Зеленая Змея | страница 82



В осенней природе — просветленная кротость. Согретая солнцем солома на сжатых полях блестела, как золотая, под неправдоподобно синим небом. Нога скользила по теплому жнивью, и эта блестящая солома сама казалась мне божественного происхождения. Как будто летнее солнце отдало себя в жертву земле и теперь излучалось из земли в пламенном пурпуре листвы. Снова думала я о стихах Тютчева:

Эти бедные селенья,
Эта скудная природа —
Край родной долготерпенья,
Край ты русского народа!
Не поймет и не заметит
Гордый взор иноплеменный,
Что сквозит и тайно светит
В наготе твоей смиренной.
Удрученный ношей крестной,
Всю тебя, земля родная,
В рабском виде Царь Небесный
Исходил, благословляя.

С того времени глубокая дружба связала меня с Елизаветой. Она явилась мне воплощением России. Только теперь я заметила, как она красива. Смирение и величавость в осанке, те же смирение и величавость в крутом изломе бровей. Миндалевидные глаза, нос с небольшой горбинкой и очень маленький рот придавали ей сходство с русскими иконами Богоматери. Сторонясь свободомыслия, господствовавшего тогда в нашем кругу, она с детства шла своим собственным религиозным путем. Ее находили неинтересной, мне самой она раньше казалась чем-то вроде старой девы. Моя мать считала, что Елизавета так неумна, что никогда не станет взрослой, и она всегда старалась ее опекать, поэтому, пока она жила у нас, своеобразие ее натуры не могло раскрыться. Только мой отец всегда говорил: "У Елизаветы мудрое сердце". Какая душевная зрелость отличала эту женщину, что это был за характер — открылось по-настоящему много позднее, в жестокие годы революции, когда она была опорой не только своей семьи, но и многих людей, которым она помогала с поистине безграничной самоотверженностью.

Тем же летом, столь богатом впечатлениями, когда мы — три сестры — жили в нашем имении, я писала портрет Нюши; впоследствии он имел большой успех и был приобретен музеем. В бабушкином платье из шелка-сырца, мерцающего розовыми полосами — мы нашли его в старом сундуке, — Нюша сидит на перилах балкона, на плечах — серая кружевная шаль, в руке — букетик васильков; на заднем плане — золотые березы, через них просвечивает светло-голубое небо. Впечатление, которое эта картина производила и, как я слышала, до сих пор производит, объясняется, может быть, тем, что эти краски в то время во мне самой действительно жили.

Осенью тетя Саша, писательница, взяла меня с собой в поездку по Италии.
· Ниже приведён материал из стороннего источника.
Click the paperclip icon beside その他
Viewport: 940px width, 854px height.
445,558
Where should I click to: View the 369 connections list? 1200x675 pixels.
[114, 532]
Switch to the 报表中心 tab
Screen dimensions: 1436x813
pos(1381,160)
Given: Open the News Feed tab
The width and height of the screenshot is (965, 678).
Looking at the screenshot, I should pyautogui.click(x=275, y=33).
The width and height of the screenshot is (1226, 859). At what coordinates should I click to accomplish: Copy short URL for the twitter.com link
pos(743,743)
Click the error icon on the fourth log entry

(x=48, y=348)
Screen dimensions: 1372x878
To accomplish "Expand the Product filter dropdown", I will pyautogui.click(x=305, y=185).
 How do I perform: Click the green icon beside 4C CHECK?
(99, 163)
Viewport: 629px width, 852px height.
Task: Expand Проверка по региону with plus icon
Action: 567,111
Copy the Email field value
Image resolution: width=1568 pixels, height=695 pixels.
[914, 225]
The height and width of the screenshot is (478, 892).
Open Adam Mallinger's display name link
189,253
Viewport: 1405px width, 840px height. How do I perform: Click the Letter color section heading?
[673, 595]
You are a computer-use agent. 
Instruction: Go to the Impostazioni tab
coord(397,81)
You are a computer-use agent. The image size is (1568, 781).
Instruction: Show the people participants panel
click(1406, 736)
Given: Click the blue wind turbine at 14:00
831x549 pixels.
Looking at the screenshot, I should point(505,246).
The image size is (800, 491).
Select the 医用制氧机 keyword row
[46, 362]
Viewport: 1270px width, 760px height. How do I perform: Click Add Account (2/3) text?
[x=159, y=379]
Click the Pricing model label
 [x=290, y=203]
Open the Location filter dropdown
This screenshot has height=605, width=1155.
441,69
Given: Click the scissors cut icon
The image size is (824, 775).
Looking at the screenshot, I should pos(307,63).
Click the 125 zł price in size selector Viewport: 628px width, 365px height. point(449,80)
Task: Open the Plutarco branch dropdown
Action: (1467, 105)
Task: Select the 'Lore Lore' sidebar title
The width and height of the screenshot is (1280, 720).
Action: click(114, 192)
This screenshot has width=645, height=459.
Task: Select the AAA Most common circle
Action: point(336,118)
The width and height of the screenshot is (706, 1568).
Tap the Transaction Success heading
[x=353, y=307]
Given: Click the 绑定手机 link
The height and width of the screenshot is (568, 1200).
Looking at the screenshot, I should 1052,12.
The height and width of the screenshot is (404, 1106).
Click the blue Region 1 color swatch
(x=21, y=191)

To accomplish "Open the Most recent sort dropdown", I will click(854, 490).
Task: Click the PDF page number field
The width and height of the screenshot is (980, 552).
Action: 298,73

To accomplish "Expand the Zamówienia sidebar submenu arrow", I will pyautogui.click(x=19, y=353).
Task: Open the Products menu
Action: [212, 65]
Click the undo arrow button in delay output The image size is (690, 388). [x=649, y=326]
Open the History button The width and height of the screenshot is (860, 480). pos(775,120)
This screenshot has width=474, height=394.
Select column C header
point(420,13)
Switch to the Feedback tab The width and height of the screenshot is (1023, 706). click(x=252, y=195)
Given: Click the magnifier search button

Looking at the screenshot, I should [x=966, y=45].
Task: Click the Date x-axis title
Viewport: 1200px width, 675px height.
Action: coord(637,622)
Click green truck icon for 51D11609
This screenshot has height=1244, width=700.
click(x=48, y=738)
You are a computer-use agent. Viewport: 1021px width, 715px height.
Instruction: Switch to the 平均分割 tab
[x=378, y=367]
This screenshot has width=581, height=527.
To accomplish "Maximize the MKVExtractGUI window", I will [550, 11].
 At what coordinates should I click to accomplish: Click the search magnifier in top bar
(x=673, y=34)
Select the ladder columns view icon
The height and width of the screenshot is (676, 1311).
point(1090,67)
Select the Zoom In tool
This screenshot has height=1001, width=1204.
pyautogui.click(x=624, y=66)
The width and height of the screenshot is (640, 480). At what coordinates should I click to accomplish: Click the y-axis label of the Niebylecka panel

Мы посетили Вену, Венецию, Болонью, Падую, Равенну, Флоренцию и Рим. Тетя смеялась над моими взрывами восторга и, в противовес, требовала от меня основательного изучения источников. Я должна была объяснять архитектуру церквей, особенность стиля или мастерства, предварительно подготовившись. Она не разделяла моего восхищения византийской мозаикой, египетской скульптурой, архаическим искусством. Для нее все это имело только научный интерес. Я же, напротив, тогда не понимала ее поклонения Рафаэлю, которого я хотя и любила в детстве, но в котором я лишь много позднее снова увидела величайшего мастера. Это раз-личие наших склонностей объясняется не только разницей возра-ста; мое тяготение к сакральному гиератическому искусству, которое в те годы еще не было модным, а шло только из меня самой, связано с началом новой эпохи. Мы должны глубже отойти в прошлое, где еще можно отыскать те творческие родники, которые в будущем заново откроются на другой ступени сознания. Тетя же со своим устоявшимся замкнутым мировоззрением, была вне всего этого. Но в церкви Санта Мария делла Арена в Падуе или перед фресками Джотто мы были с ней абсолютно едины в своем восхищении.